» **OBJECTIVES**:
1. In the list of Weaver essays, which piece comes in at #10?
2. Condense the paragraph of the list of Weaver essays that begins "These are my ten favorite essays," keeping its main facts.

» **SELECTION**:
--- --- ---

These are my ten favorite essays by Richard M. Weaver in which he discusses the relation of rhetoric to dialectic, the cultural role of rhetoric, and the notion of culture, per se. No thinker in the Western tradition has published a more trenchant, weighty, or nuanced discussion of these matters than Weaver. These essays should be of special interest to those who teach rhetoric and to those committed to the restoration of culture in our day.
[The reproductions of Weaver’s works sampled here, drawn from a variety of out of print collections and, sparingly, from other sources, are posted for educational value to the general public, for the sole purposes of individual and/or group study, scholarship, and research, in accord with the Fair Use provisions of U.S. copyright law.]
Drum roll, please . . ..
- Coming in at #10 does not, in this case, imply lesser value but, rather, that “The Unsentimental Sentiment,” Chapter One of Ideas Have Consequences, is a terrific “jumping off point” for contemplating culture. Weaver’s exposition of “the metaphysical dream” foreshadows his treatment, in “The Image of Culture” (Top Ten #7), of what he there refers to as “the tyrannizing image.” The ordering function of that dream, that image, itself gave rise to Weaver’s trenchant discussion of various aspects of cultural dynamics in Visions of Order (See #’s 3 & 1 below). His observation regarding “this grand source of ordering,” in the conclusion, that distinction and hierarchy provide the matrix in which restraint is actualized, provides the segue, in Ideas Have Consequences, to Chapter Two, “Distinction & Hierarchy” (Top Ten #6).

--- --- ---

» **MATERIAL PROVIDED**:

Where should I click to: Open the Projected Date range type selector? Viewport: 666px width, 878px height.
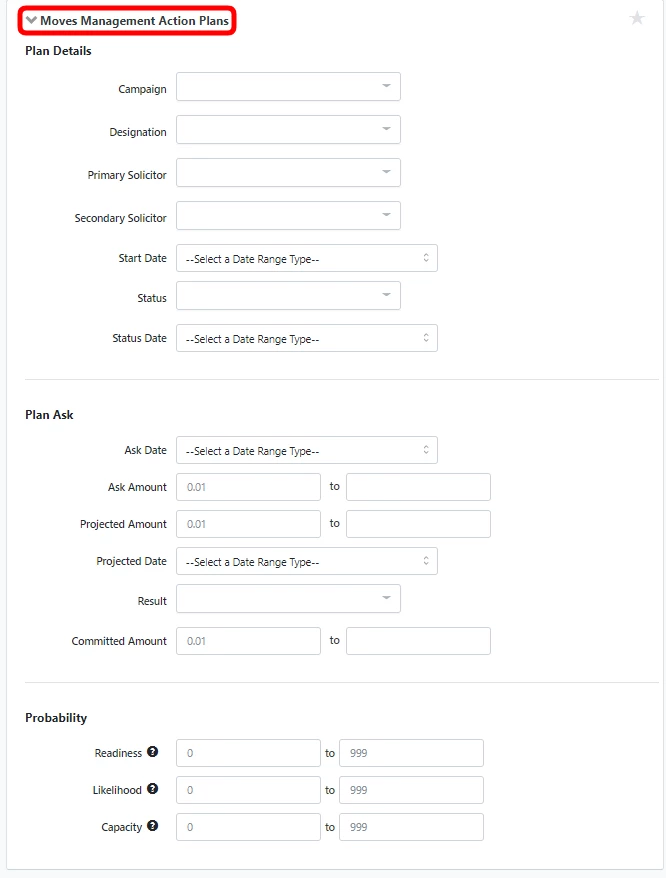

--- --- ---

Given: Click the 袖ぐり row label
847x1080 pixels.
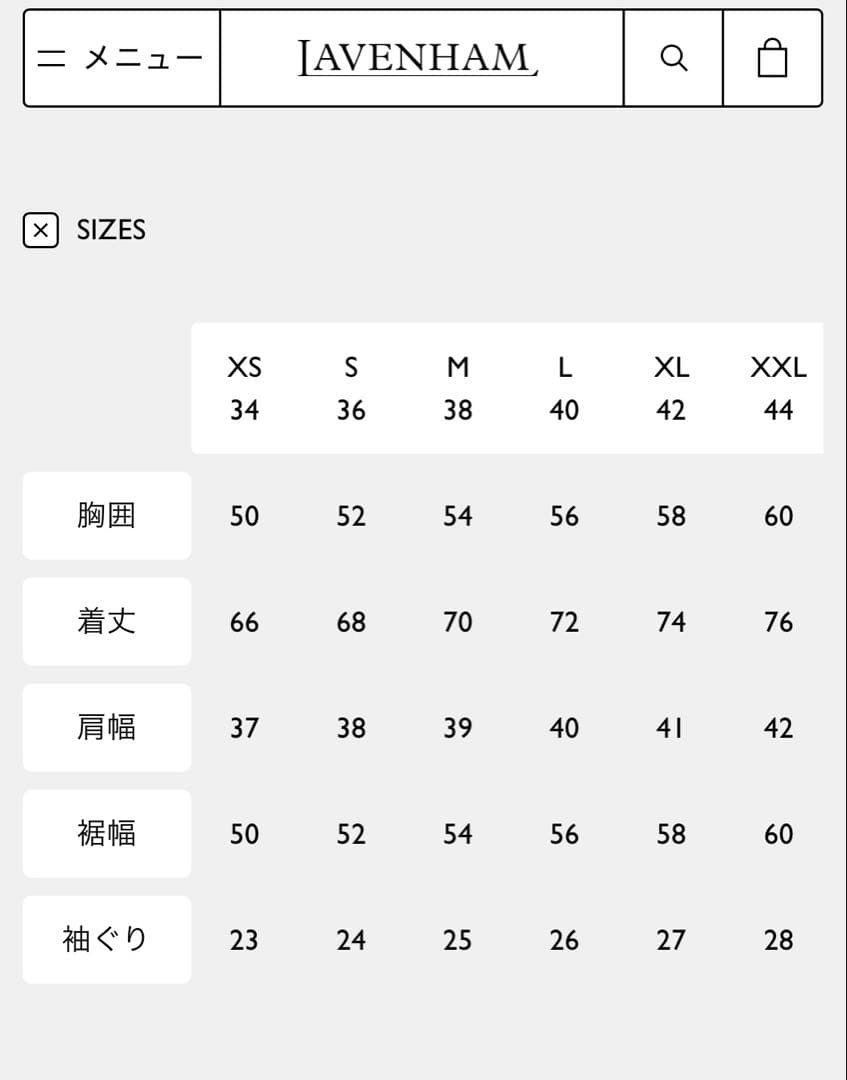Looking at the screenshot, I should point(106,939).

--- --- ---

» **SOLUTION LIST**:
1. "The Unsentimental Sentiment," Chapter One of Ideas Have Consequences.

2. The author's ten favorite Richard M. Weaver essays cover how rhetoric relates to dialectic, rhetoric's cultural role, and the notion of culture itself. In the author's view, no Western thinker has discussed these matters more trenchantly, weightily, or subtly than Weaver. The essays should particularly interest teachers of rhetoric and those committed to restoring culture today.